The Japanese approach

In early 1996, several work colleagues of mine wanted to buy PCs in order that they could be connected to the internet. We were working in Dubai, and the UAE (of which Dubai is part) had been hooked up to the net in October 1995. I was already connected.

I went to the local computer fair with my friends and all of them got what they wanted. One guy also wanted a printer, and I recommended a model from National Panasonic which I was already using. All the PCs at this fair were loaded with Windows 95 which had been released on August 24 the previous year.

My friend who had bought the printer found that he could not use it - the drivers provided with the printer were for Windows 3.1. He called me and asked if I could do anything about it. As I had the drivers - they came on a disk when I bought the same model printer from the US - I was able to set it up for him.

However, I felt that he was entitled to receive the drivers for Windows 95 as the printer had been sold to him at an exhibition where all the PCs had this operating system. I had assumed that nobody would sell a printer with outdated drivers at such an exhibition.

I called the local Panasonic distributor, Oman National Electronics, and spoke to an Indian salesman there. The man was nothing short of rude. He even had the gumption to tell me that I was not supposed to use my driver disk (which I had obtained from the US when I bought the printer there) to set up printers bought in the UAE. That really got my goat.

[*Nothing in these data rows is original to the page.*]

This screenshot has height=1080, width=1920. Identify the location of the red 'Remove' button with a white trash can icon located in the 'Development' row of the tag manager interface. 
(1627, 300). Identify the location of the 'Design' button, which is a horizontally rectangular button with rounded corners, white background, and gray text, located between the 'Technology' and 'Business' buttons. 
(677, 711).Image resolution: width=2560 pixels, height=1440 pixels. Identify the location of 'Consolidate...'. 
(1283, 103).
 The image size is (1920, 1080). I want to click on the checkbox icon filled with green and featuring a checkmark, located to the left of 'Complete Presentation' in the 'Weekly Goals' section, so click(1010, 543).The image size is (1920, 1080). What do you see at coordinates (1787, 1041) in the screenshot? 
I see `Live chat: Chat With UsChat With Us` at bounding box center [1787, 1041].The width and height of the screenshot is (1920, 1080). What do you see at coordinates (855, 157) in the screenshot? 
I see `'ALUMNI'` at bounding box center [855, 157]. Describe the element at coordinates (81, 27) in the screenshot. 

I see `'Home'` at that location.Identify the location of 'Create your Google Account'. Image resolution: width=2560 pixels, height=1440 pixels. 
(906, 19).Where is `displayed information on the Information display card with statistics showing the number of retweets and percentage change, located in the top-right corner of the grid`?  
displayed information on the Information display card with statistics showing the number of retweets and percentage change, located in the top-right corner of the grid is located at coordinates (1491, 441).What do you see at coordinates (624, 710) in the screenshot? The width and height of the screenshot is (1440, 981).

I searched the Panasonic site for an email address and found several - these were the early days of the web and companies had provided numerous contact addresses. I wrote a detailed email to one of the executives and sent it to Panasonic.

Not for nothing are the Japanese able to dominate the electronics trade. Two days later, at work, the receptionist, a somewhat excitable lad from Pakistan, called me to say that someone from Japan wanted to speak to me.

The gent who came on the line identified himself as one Kunio Katakura. He apologised for the lack of proper drivers with the printer. I was floored - here was this man, taking the trouble to call me from Japan and apologise for something which was not his fault.

But it didn't end there. Katakura told me he had sent the drivers on disk by courier to me at the office address (mail was not delivered to houses at that time in Dubai, only to post office boxes) and said that I could call him if I had any further problem with this printer.

Next day, the courier delivered a parcel to me at work. Inside were two diskettes with the drivers for Windows 95, a message from Katakura apologising for the trouble we had faced, and a contact if we needed anything further.

Friends often ask me for my opinion before they buy electronic components. After an experience like this, why would one feel diffident about recommending a product from Panasonic?